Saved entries
========================
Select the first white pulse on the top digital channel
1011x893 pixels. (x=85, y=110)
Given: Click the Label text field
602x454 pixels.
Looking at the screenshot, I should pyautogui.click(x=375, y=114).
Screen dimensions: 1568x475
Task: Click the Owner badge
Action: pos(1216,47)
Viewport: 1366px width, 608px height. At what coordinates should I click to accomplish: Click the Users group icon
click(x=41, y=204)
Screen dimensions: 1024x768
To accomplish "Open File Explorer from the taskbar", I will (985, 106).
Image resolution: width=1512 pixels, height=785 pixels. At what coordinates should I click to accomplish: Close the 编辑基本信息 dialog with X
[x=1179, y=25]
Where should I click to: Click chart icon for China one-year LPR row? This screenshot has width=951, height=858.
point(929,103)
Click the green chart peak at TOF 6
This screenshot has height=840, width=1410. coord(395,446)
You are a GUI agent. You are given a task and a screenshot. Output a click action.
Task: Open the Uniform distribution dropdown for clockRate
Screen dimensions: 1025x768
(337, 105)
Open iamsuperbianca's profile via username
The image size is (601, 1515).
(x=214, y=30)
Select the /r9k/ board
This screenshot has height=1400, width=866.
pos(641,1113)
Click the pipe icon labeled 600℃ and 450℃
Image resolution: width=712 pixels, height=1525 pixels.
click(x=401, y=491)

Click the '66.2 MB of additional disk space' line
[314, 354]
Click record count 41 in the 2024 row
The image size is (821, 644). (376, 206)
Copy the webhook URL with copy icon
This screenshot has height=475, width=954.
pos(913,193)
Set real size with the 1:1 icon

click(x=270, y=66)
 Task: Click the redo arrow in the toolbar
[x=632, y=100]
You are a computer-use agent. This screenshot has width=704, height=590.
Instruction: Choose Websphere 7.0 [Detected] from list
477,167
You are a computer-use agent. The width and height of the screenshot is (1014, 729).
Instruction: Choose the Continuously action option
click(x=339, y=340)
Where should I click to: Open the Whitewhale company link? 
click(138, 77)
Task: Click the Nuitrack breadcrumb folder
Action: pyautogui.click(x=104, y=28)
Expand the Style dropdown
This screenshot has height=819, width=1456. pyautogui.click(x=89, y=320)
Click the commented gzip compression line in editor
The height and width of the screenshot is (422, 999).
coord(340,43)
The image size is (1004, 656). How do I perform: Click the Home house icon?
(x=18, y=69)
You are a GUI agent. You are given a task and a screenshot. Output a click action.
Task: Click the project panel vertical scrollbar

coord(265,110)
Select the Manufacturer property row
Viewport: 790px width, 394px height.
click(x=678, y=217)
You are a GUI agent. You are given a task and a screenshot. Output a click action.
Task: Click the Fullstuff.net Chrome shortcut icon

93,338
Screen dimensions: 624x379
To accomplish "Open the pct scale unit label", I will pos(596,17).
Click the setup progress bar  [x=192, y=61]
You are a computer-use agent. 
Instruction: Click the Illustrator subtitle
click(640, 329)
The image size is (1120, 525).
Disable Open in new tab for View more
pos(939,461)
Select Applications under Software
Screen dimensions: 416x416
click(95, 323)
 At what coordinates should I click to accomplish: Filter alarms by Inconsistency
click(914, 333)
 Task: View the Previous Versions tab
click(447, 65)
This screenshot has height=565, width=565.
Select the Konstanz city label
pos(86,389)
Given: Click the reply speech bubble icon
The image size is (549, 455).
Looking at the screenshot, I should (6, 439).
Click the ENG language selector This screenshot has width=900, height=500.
========================
--- WORK REQUIRED ---
Provide all the records again, word for word.

--- PROBLEM SOLUTION ---
Select the first white pulse on the top digital channel
1011x893 pixels. (x=85, y=110)
Given: Click the Label text field
602x454 pixels.
Looking at the screenshot, I should pyautogui.click(x=375, y=114).
Screen dimensions: 1568x475
Task: Click the Owner badge
Action: pos(1216,47)
Viewport: 1366px width, 608px height. At what coordinates should I click to accomplish: Click the Users group icon
click(x=41, y=204)
Screen dimensions: 1024x768
To accomplish "Open File Explorer from the taskbar", I will (985, 106).
Image resolution: width=1512 pixels, height=785 pixels. At what coordinates should I click to accomplish: Close the 编辑基本信息 dialog with X
[x=1179, y=25]
Where should I click to: Click chart icon for China one-year LPR row? This screenshot has width=951, height=858.
point(929,103)
Click the green chart peak at TOF 6
This screenshot has height=840, width=1410. coord(395,446)
You are a GUI agent. You are given a task and a screenshot. Output a click action.
Task: Open the Uniform distribution dropdown for clockRate
Screen dimensions: 1025x768
(337, 105)
Open iamsuperbianca's profile via username
The image size is (601, 1515).
(x=214, y=30)
Select the /r9k/ board
This screenshot has height=1400, width=866.
pos(641,1113)
Click the pipe icon labeled 600℃ and 450℃
Image resolution: width=712 pixels, height=1525 pixels.
click(x=401, y=491)

Click the '66.2 MB of additional disk space' line
[314, 354]
Click record count 41 in the 2024 row
The image size is (821, 644). (376, 206)
Copy the webhook URL with copy icon
This screenshot has height=475, width=954.
pos(913,193)
Set real size with the 1:1 icon

click(x=270, y=66)
 Task: Click the redo arrow in the toolbar
[x=632, y=100]
You are a computer-use agent. This screenshot has width=704, height=590.
Instruction: Choose Websphere 7.0 [Detected] from list
477,167
You are a computer-use agent. The width and height of the screenshot is (1014, 729).
Instruction: Choose the Continuously action option
click(x=339, y=340)
Where should I click to: Open the Whitewhale company link? 
click(138, 77)
Task: Click the Nuitrack breadcrumb folder
Action: pyautogui.click(x=104, y=28)
Expand the Style dropdown
This screenshot has height=819, width=1456. pyautogui.click(x=89, y=320)
Click the commented gzip compression line in editor
The height and width of the screenshot is (422, 999).
coord(340,43)
The image size is (1004, 656). How do I perform: Click the Home house icon?
(x=18, y=69)
You are a GUI agent. You are given a task and a screenshot. Output a click action.
Task: Click the project panel vertical scrollbar

coord(265,110)
Select the Manufacturer property row
Viewport: 790px width, 394px height.
click(x=678, y=217)
You are a GUI agent. You are given a task and a screenshot. Output a click action.
Task: Click the Fullstuff.net Chrome shortcut icon

93,338
Screen dimensions: 624x379
To accomplish "Open the pct scale unit label", I will pos(596,17).
Click the setup progress bar  [x=192, y=61]
You are a computer-use agent. 
Instruction: Click the Illustrator subtitle
click(640, 329)
The image size is (1120, 525).
Disable Open in new tab for View more
pos(939,461)
Select Applications under Software
Screen dimensions: 416x416
click(95, 323)
 At what coordinates should I click to accomplish: Filter alarms by Inconsistency
click(914, 333)
 Task: View the Previous Versions tab
click(447, 65)
This screenshot has height=565, width=565.
Select the Konstanz city label
pos(86,389)
Given: Click the reply speech bubble icon
The image size is (549, 455).
Looking at the screenshot, I should (6, 439).
Click the ENG language selector This screenshot has width=900, height=500.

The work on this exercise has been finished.